### Textabschnitt
# Abzockanrufe



## clown44 (31. Dezember 2012)

Mir ist in letzter Zeit aufgefallen, daß sich sehr dubiose Anrufe häufen.
Es wird einem erzählt, man hätte angeblich an irgendwelchen Gewinnspielen mitgemacht oder was auch immer. Dann wird einem was Versprochen, daß Die angeblich einen aus solchen Verträgen herausholen bzw. die Laufzeit verkürzen können. Dabei kann es passieren, daß man dann ein Zeitschriftenabo oder was anderes am Hals hat, was man gar nicht haben will.


Hier habe ich noch ein paar Abzockrufnummern:
02218796759
02218785749
021616212000
0033170702586
018055156045

Was haltet Ihr davon???


----------



## orca113 (31. Dezember 2012)

Das wird immer schlimmer!


----------



## N8Mensch2 (31. Dezember 2012)

Ja ist schon nervig. Aber seit ich einen Anrufbeantworter habe, geht´s eigentlich


----------



## Dr Bakterius (31. Dezember 2012)

Auf so etwas reagiere ich nicht, wenn der Anruf suspekt ist wird das rote Knöpfchen gedrückt


----------



## Murdoch (31. Dezember 2012)

Naja einfach bei allen Anrufern auflegen, die man nicht erwartet oder kennt.

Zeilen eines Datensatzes
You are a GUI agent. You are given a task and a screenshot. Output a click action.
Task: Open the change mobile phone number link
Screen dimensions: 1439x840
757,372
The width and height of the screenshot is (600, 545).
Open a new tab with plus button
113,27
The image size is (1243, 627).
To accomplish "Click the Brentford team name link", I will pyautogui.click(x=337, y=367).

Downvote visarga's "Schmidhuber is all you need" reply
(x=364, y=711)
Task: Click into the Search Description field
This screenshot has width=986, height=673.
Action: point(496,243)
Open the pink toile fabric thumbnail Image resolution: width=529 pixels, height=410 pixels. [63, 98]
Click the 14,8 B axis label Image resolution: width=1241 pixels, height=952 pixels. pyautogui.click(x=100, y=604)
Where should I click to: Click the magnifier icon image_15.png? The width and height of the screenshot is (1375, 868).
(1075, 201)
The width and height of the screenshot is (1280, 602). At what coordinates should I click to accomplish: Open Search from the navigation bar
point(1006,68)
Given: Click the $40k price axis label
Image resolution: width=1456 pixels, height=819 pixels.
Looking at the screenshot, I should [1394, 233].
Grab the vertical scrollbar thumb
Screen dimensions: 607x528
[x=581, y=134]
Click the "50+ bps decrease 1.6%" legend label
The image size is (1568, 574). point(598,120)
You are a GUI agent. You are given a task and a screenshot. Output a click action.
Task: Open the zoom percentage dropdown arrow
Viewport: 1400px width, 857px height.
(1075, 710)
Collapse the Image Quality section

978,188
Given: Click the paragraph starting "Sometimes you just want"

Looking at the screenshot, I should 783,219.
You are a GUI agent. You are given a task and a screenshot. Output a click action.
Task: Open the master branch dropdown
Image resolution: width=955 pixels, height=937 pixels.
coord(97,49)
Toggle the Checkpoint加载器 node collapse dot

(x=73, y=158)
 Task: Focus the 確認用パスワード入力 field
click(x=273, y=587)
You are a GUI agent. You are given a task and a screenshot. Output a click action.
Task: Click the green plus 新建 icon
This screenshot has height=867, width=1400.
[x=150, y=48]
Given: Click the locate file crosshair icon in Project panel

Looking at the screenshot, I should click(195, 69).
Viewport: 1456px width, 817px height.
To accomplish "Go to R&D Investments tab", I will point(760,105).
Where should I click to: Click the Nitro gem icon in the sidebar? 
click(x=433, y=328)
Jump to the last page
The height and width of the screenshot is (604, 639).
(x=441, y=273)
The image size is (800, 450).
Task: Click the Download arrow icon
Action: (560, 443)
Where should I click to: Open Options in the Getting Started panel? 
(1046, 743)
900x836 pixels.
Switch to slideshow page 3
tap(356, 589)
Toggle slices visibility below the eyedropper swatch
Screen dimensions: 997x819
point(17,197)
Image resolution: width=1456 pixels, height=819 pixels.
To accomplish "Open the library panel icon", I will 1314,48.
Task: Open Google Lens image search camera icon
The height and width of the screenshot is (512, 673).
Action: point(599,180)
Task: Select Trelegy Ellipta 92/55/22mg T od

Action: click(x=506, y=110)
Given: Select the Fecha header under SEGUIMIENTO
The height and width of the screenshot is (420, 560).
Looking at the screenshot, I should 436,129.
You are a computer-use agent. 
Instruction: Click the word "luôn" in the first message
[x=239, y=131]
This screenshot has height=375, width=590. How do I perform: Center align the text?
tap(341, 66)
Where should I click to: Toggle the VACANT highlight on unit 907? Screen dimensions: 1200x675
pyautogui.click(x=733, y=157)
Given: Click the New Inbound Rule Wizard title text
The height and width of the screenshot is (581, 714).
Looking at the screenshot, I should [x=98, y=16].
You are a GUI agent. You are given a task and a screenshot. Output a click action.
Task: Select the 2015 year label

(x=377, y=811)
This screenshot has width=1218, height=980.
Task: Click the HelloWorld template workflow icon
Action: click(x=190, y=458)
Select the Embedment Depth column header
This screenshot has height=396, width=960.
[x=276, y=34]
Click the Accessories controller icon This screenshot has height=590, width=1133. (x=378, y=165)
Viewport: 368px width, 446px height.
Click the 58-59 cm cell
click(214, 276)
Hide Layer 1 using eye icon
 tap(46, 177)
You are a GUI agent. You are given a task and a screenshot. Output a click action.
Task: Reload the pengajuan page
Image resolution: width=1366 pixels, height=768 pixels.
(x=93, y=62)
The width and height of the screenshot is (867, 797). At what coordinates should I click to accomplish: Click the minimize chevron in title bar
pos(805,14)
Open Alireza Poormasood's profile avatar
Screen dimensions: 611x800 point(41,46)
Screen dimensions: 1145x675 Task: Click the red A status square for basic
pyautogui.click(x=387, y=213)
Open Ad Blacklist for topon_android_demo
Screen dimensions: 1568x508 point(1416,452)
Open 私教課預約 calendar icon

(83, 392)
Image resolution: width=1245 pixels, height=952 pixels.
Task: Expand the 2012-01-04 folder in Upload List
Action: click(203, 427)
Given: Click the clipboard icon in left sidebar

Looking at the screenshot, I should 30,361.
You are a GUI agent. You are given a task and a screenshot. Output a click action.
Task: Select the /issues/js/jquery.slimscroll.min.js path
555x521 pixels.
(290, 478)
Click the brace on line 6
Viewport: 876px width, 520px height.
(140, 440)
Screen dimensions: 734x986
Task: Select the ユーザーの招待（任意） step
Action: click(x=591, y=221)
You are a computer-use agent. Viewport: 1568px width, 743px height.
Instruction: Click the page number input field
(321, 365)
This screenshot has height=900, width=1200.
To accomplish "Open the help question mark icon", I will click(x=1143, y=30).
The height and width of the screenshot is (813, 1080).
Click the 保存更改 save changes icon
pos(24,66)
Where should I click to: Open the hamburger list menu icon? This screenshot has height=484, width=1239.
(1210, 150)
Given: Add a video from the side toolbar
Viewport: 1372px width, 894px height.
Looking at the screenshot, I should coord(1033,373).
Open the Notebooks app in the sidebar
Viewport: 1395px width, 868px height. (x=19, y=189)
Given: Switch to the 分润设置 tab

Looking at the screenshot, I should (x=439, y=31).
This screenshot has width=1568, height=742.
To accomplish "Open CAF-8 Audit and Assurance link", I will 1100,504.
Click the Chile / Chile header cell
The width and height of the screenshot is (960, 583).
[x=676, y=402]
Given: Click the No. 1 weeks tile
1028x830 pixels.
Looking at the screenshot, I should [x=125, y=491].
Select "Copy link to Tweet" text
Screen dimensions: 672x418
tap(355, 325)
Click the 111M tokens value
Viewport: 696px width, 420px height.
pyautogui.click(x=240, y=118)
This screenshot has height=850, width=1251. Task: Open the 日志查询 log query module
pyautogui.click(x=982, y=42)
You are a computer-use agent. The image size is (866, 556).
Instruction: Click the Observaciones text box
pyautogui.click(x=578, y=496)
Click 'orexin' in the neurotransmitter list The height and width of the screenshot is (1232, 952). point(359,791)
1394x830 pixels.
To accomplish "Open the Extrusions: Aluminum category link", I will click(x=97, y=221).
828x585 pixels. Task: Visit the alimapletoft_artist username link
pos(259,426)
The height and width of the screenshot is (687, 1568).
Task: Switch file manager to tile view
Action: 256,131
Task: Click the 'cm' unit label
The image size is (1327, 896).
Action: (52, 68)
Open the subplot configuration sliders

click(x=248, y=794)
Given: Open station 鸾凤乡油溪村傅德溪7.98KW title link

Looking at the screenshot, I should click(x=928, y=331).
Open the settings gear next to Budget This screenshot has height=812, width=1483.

### Aufgabenziel
Stimmen diese Aussagen mit dem Thread über Abzockanrufe überein? Antworte jeweils mit Ja oder Nein und zitiere die entscheidenden Worte wörtlich.
1. Laut clown44 kann man nach einem solchen Anruf ein Zeitschriftenabo haben, das man gar nicht will.
2. Dr Bakterius nimmt verdächtige Anrufe an und hört sich das Angebot erst einmal an.
3. Murdoch rät, bei Anrufern aufzulegen, die man nicht erwartet oder nicht kennt.

### Ergebnis
1. Ja: „Dabei kann es passieren, daß man dann ein Zeitschriftenabo oder was anderes am Hals hat, was man gar nicht haben will.“
2. Nein: „Auf so etwas reagiere ich nicht, wenn der Anruf suspekt ist wird das rote Knöpfchen gedrückt“
3. Ja: „Naja einfach bei allen Anrufern auflegen, die man nicht erwartet oder kennt.“